I read the latest collection of essays by National Artist Francisco “Frankie” Sionil Jose “Why we are Hungry, Rats in the kitchen, Carabaos in the garden” while on the deck of a research vessel sailing in the Visayas. As I wait for the squall to pass over us, the book seems apropro.

Sionil-Jose is the last of his generation of eminent writers  at 84. My mom worked as a librarian and so knew  Sionil-Jose quite well. In the 60th anniversary of Fulbright last year, my mother introduced me to the eminent novelist by saying “My son has read ALL OF YOUR BOOKS!”

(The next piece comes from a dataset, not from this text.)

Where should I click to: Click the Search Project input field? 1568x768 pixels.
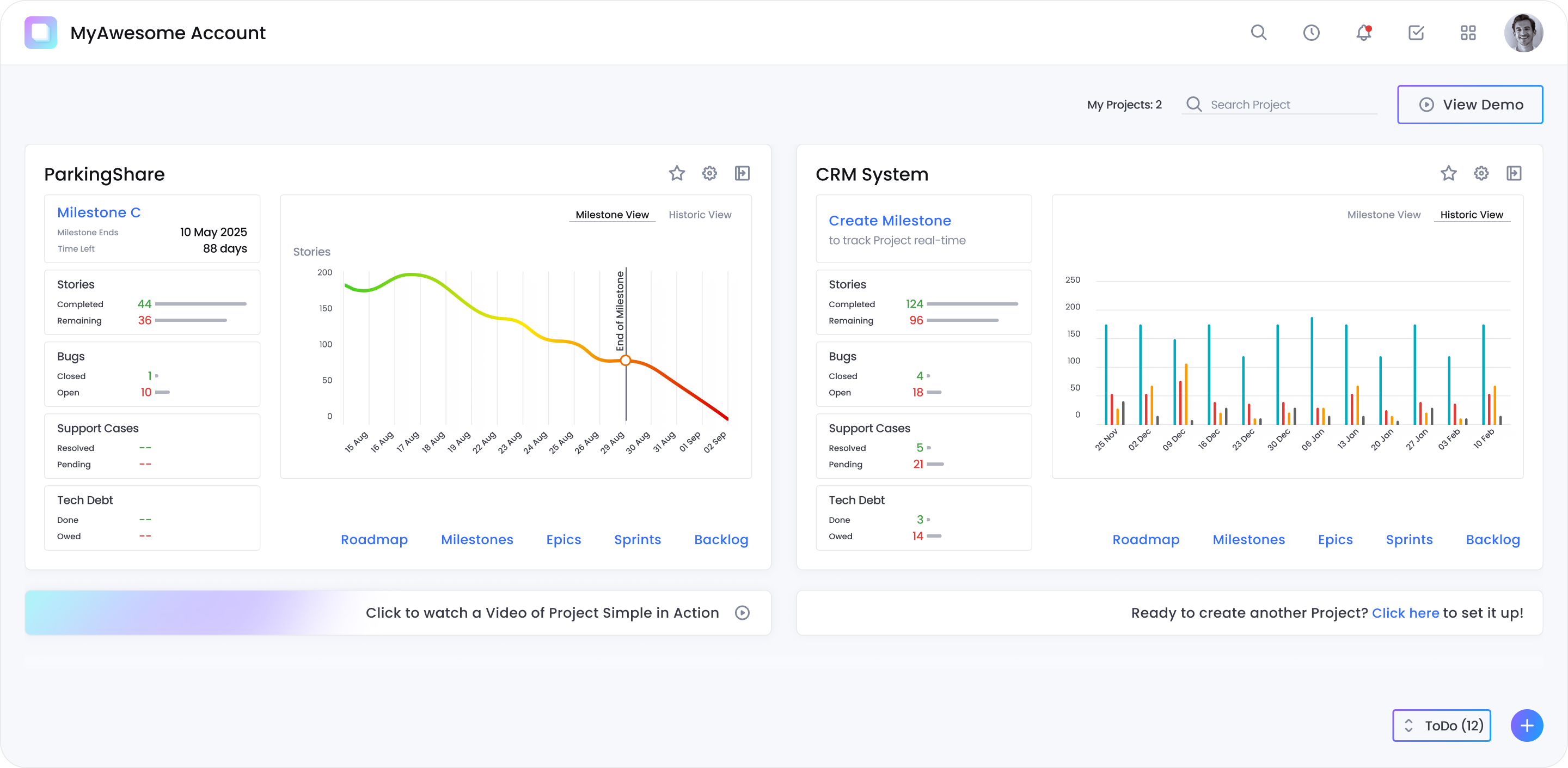coord(1278,104)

To which Sionil-Jose retorted “My condolences”. Anyway, my mom wasn’t lying. I do have copies of all of Sionil-Jose’s works. There was a time when the books can be had in inexpensive newsprint editions and I did save up money whilst in college to buy them. I have the whole set of the Rosales novels, Ermita, Viajero, Sherds, Vibora etc.

Sionil-Jose was obviously influenced by the “lost generation” which included Steinbeck, Hemingway, Faulkner etc. The novels reflect the futility of the Pinoy’s search for social justice. The essays reflect Sionil-Jose’s developing revolutionary ideology. The last tome makes it more clear. Best of all it has a red cover which I believe is a comment against fellow Ilocano Jose Maria Sison and his imported Chinese commie ideology. Jose Maria Sison is a neocolonizing Maoist in Sionil Jose’s analysis.

I agree with Sionil-Jose that revolution is inevitable. Well it is and has come unbeknownst to the educated class. The series of EDSA’s especially 1 and 3 are manifestations of that unfortunately according to Sionil Jose, the promoters of revolution (Joma Sison and his Communist Party) and the beneficiaries of revolution (Corazon Aquino, Gloria Macapagal-Arroyo and their oligarchic class) failed to realize that EDSA was a revolution. And so we have an arrested revolution once more.

The “masa” was left in the lurch, hungry.

In Sionil-Jose’s Red Book, he proposes that the Army (being the only entity that has a working class membership) be the one to prosecute the nationalist revolution by recognizing that the neocolonizing oligarchy is the enemy (Sionil Jose’s rats in the kitchen). According to the writer, this is where the Party listers of the Party have their scotoma. The United States is not the enemy but the oligarchs are. The United States obviously has to dance with this class.

Obviously the heads of these people need to be lopped off (I hope not literally but at least figuratively!)

The question is how ideologically sophisticated is the Army?

I don’t think they have read their Lenin. Look at the Manila Pen tragicomedy!

And what do we make with the bloggers? Given what I have read online and if Sionil-Jose is right, then these people should have their heads lopped off.

But bloggers can contribute to the Revolution by making people read. And that is what La Soli tried to do.

Perhaps step one is to make people read. Rizal did it and had results.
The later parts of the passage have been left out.